Da Mare, as they pronounced it in The Windy City when I worked there, was a rhetorician of the first muddy water whose perorations couldn't be topped, or was it bottomed? ("They have vilified me, they have crucified me; yes, they have even criticized me!") If his words were tangled, his outrage was direct and his sense of honor as keen as Ashley Wilkes' in "Gone With the Wind," only he didn't demand satisfaction when insulted; he just took it. He was as direct as his city's grid plan. Just don't cross the Outer Drive and you'll be all right, pal.

Hizzoner had no patience with what he once called "insinuendo." He didn't have time for it; he had elections to win and a city to run, roughly in that order, and he did one heckuva job at both. Maybe that's why he had no time for the finer points of etiquette, which may be of only limited usefulness when what you really need is bail money.

To quote Mike Royko's magnum opus: "And if somebody in City Hall saw a chance to make a fast bundle or two, Daley wasn't given to preaching. His advice amounted to: Don't get caught." -- "Boss," Page 7.

It wasn't that Richard J. was a hard man. He certainly wasn't, at least if you didn't cross him. Indeed, he was a most forgiving type. He believed in rehabilitation: City Hall was full of ex-cons on the city payroll.

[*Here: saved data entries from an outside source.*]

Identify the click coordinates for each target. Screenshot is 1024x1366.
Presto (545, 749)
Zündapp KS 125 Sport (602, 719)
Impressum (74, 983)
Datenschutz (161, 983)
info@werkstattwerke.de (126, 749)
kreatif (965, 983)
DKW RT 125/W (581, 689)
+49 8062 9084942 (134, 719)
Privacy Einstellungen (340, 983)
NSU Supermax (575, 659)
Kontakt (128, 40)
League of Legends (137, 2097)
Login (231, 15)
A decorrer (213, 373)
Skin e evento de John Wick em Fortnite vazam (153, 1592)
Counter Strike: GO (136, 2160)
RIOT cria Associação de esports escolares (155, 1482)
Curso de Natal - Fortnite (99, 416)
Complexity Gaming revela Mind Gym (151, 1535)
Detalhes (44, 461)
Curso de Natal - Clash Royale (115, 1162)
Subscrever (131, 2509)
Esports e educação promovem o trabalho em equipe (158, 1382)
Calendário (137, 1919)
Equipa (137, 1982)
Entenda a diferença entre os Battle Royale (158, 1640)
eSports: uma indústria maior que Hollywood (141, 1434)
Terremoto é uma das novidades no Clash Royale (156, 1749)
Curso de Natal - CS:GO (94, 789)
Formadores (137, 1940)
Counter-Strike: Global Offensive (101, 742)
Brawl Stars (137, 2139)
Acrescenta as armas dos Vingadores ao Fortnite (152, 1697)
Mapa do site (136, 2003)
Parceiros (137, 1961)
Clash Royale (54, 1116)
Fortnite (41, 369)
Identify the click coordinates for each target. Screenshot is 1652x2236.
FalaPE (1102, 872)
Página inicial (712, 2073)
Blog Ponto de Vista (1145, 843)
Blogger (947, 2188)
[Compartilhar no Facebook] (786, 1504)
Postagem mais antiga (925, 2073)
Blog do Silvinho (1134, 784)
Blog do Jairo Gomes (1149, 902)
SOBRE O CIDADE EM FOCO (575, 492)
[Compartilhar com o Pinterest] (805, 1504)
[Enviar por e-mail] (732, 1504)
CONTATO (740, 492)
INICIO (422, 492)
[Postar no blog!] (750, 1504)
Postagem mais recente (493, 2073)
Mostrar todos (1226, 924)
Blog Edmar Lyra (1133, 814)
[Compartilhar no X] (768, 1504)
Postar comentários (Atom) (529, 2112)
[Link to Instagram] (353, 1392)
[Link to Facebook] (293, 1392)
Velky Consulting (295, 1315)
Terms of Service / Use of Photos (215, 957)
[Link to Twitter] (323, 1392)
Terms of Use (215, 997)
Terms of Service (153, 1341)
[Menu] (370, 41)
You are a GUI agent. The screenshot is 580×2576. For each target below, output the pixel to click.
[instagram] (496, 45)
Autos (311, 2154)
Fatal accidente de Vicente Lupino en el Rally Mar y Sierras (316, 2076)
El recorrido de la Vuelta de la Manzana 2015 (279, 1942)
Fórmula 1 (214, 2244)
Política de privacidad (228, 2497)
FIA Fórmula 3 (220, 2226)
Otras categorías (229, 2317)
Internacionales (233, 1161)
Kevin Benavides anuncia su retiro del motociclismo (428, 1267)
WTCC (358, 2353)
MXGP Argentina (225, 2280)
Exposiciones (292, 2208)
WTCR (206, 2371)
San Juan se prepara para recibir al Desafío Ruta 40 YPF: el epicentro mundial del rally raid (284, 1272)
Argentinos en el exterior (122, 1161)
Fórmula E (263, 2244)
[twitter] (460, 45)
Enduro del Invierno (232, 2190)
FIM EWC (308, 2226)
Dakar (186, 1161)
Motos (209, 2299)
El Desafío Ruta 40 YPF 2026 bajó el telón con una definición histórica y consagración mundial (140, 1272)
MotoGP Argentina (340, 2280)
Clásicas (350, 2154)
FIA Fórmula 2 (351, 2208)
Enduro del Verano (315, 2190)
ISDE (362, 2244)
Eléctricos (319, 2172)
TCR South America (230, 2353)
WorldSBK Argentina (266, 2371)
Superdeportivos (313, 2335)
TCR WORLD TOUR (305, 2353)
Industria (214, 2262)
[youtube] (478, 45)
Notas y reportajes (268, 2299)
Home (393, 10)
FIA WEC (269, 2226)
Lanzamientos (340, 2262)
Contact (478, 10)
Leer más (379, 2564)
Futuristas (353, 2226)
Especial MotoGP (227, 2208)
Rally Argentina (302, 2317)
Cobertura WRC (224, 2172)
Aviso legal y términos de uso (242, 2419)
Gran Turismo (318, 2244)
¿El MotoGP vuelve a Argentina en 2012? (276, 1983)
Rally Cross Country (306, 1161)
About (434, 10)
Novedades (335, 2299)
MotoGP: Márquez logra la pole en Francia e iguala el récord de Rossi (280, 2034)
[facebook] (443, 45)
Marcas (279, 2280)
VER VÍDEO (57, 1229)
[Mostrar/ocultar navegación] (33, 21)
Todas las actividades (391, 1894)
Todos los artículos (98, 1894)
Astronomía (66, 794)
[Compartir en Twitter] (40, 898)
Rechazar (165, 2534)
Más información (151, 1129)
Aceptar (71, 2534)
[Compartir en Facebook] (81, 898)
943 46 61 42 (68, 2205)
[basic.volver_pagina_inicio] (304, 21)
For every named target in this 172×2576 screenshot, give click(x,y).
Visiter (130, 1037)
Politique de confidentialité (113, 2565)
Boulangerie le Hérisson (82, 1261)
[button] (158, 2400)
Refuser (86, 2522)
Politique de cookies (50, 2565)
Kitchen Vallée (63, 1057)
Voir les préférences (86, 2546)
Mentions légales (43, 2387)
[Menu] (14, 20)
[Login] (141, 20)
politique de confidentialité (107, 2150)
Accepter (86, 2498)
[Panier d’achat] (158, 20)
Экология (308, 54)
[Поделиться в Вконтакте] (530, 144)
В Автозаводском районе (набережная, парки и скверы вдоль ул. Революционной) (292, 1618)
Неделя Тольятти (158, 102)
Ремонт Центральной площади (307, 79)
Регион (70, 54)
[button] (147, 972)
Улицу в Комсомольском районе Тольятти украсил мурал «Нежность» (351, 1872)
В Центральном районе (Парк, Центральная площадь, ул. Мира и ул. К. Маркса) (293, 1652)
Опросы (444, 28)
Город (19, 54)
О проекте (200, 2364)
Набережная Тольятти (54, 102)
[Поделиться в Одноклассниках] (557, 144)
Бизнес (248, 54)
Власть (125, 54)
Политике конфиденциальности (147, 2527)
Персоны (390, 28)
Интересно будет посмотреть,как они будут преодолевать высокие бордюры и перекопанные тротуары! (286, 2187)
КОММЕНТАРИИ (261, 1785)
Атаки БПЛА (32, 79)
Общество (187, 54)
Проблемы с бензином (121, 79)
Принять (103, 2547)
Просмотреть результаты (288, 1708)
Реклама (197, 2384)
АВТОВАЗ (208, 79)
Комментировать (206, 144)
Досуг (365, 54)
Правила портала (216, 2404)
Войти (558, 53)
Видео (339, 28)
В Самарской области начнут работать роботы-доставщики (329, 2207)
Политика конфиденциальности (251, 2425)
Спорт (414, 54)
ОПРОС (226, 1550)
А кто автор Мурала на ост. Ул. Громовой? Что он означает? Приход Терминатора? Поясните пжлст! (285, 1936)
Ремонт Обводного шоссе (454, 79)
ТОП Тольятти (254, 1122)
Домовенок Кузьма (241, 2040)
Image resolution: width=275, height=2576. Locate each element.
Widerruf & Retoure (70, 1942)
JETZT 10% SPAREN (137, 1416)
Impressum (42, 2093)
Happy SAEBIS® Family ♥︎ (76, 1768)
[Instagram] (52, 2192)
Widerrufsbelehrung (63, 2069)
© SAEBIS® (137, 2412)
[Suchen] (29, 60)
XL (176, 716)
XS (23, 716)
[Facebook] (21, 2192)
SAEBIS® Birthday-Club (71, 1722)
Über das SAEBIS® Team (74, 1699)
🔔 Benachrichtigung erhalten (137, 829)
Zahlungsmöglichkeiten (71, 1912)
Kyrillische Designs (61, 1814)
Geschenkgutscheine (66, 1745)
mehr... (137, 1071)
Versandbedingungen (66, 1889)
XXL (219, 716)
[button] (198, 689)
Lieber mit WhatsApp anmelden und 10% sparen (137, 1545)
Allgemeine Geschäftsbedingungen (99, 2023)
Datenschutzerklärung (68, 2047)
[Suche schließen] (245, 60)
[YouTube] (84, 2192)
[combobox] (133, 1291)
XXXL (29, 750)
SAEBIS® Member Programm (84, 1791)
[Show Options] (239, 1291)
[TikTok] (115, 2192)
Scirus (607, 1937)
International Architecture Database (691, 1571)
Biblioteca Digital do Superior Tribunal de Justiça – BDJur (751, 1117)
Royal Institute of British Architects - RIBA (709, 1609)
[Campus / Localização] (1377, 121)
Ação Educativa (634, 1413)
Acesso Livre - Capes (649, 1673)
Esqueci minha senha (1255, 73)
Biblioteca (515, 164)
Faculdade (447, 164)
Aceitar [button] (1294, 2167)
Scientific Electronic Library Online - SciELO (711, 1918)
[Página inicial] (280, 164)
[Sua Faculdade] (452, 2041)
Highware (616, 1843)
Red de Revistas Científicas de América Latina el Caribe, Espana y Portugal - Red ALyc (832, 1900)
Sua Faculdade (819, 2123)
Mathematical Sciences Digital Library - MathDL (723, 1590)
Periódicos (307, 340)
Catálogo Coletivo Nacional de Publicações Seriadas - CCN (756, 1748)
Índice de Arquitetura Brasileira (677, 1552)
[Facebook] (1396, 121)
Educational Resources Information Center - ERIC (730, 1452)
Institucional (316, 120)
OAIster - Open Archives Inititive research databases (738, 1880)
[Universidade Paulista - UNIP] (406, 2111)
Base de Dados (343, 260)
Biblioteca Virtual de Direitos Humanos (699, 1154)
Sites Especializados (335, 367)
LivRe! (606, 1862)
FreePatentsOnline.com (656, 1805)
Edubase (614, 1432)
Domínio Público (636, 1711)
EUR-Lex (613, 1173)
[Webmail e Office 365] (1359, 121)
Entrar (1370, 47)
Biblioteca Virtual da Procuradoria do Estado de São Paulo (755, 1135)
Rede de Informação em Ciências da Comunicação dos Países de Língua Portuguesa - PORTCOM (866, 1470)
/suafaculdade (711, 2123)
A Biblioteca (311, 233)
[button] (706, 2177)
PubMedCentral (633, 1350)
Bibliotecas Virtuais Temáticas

The man could forgive almost anything except Republicanism. A latitudinarian of the highest sort when it came to how his underlings ran their wards, all he asked was that they just get their people to the polls on election day, early and often, dead or alive. His boy Bill has since grown into a pillar of the (banking) community, but we wouldn't cross him, either. Barack Obama will be well taken care of. If he knows what's good for him.

Running the Daley machine was not unlike running a small Latin country, only in a colder clime, much colder, and even more lucrative. That's the family business Bill grew up in, and it took. He'll surely be the nicest guy in the White House, on the surface, but I wouldn't advise anybody -- Democrat, Republican, Independent or freelance -- to tangle with him. They could wind up regretting it. Deeply. Don't make him hurt you.

L'envoi: Thursday afternoon, when news of the Daley appointment got out, I heard one of the indistinguishable twits on NPR, which is just the kind of goo-goo operation the Daleys always despised, at least inwardly, offer what she must have considered high praise. Politics in Chicago, she assured listeners, is a great training ground for the rough-and-tumble of Washington. Uh-huh. As usual, NPR had got it exactly backward: The rough-and-tumble of Washington is great training for the real stuff in Chicago.